Ações cotidianas, como escovar os dentes, pentear o cabelo, mastigar ou até mesmo um vento gelado que bate no rosto, como o do ventilador ou ar-condicionado, são gatilhos para desencadear as dores.

Carolina deitada em cama de hospital tomando suco de caixinha
Legenda da foto,’Chegou uma fase em que toda semana eu precisava ir ao hospital por causa dessas dores’, relembra Carolina

“É uma dor tão forte que, por duas vezes durante as crises, tentei tirar a minha vida fazendo cortes no meu pescoço com bisturi para acabar com todo o meu sofrimento. Também já pensei em eutanásia, mas no Brasil não é autorizado e eu não tenho recursos para buscar esse procedimento em outro país. Já pensei muito se isso tudo é egoísmo da minha parte, já que tenho uma filha e uma família, mas eu não aguento mais sentir dores e viver dessa maneira.”

Para amenizar as crises, Carolina já passou por três cirurgias para tentar corrigir a má formação do nervo trigêmeo e fazer com que veias e artérias não encostem mais nele.

A última, no final do ano passado, deixou o lado direito do rosto da estudante paralisado.

“Já são 11 anos convivendo com essa dor. Tomo morfina e outros medicamentos ainda mais fortes todos os dias. As pessoas muitas vezes acham que é drama e que a dor não é tão intensa assim, mas quem não sofre com essa doença nunca vai conseguir entendê-la”, diz.

- Partes do exercício:
A – Indique se cada afirmação concorda com o texto de leitura, respondendo sim ou não e citando as palavras exatas do texto que decidem a resposta.
(i) Carolina já passou por três cirurgias.
(ii) A última cirurgia deixou paralisado o lado esquerdo do rosto de Carolina.
(iii) Carolina convive com a dor há 11 anos.
B – Responda, por favor, às perguntas sobre o texto de leitura:
(i) Que ações cotidianas são citadas como gatilhos das dores?
(ii) Quando foi feita a última cirurgia?
(iii) Que medicamento Carolina diz tomar todos os dias?

- Material fornecido:
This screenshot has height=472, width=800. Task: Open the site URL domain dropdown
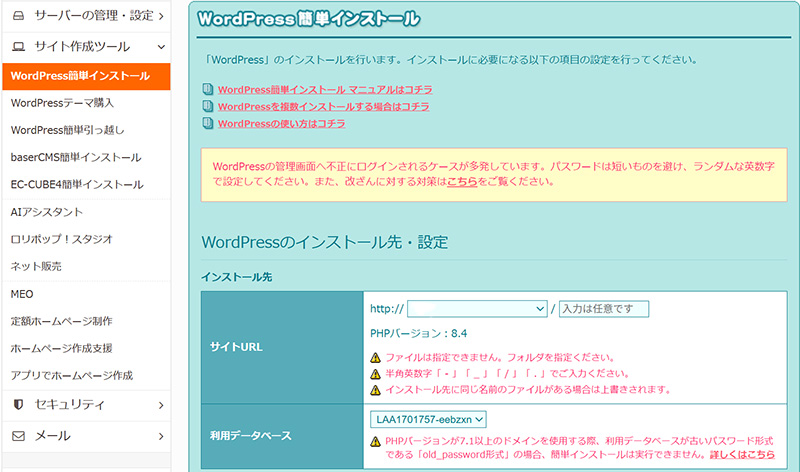(476, 309)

- Respostas às tarefas:
A –
(i) Sim: "Carolina já passou por três cirurgias"
(ii) Não: "deixou o lado direito do rosto da estudante paralisado"
(iii) Sim: "Já são 11 anos convivendo com essa dor."

B –
(i) Escovar os dentes, pentear o cabelo, mastigar e até um vento gelado batendo no rosto, como o do ventilador ou do ar-condicionado.
(ii) No final do ano passado.
(iii) Morfina, além de outros medicamentos ainda mais fortes.